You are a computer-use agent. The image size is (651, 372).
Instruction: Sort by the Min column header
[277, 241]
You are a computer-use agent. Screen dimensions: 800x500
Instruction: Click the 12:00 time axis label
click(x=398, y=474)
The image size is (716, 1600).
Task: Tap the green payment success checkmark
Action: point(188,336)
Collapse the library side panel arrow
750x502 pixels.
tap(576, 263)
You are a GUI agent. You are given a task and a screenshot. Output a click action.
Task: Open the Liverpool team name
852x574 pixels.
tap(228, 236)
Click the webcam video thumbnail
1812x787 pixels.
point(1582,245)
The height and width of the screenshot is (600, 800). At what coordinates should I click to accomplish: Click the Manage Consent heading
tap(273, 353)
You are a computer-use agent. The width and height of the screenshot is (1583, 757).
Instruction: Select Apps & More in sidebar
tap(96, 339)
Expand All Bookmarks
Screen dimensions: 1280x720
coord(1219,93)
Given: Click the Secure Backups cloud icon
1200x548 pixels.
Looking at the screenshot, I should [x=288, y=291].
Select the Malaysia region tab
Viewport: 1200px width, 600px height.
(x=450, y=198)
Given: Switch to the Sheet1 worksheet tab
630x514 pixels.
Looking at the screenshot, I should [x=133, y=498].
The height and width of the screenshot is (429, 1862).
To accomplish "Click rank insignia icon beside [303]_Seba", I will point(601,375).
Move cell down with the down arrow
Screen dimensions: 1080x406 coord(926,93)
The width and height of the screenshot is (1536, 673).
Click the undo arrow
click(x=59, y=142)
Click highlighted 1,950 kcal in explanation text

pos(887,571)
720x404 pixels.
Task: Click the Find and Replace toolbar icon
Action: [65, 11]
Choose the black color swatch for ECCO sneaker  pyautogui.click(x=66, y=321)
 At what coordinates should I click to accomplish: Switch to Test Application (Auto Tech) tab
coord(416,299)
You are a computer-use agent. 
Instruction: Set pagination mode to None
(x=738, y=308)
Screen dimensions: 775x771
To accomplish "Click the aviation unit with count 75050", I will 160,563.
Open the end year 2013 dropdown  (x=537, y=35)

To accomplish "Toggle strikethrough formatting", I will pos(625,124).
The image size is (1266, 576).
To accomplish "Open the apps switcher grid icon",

▸ **EXERCISE BRIEF**
Copy whichever lines of the records above contain the word "will".

▸ **RESULT FOR THIS TASK**
To accomplish "Click rank insignia icon beside [303]_Seba", I will point(601,375).
To accomplish "Click the aviation unit with count 75050", I will 160,563.
To accomplish "Toggle strikethrough formatting", I will pos(625,124).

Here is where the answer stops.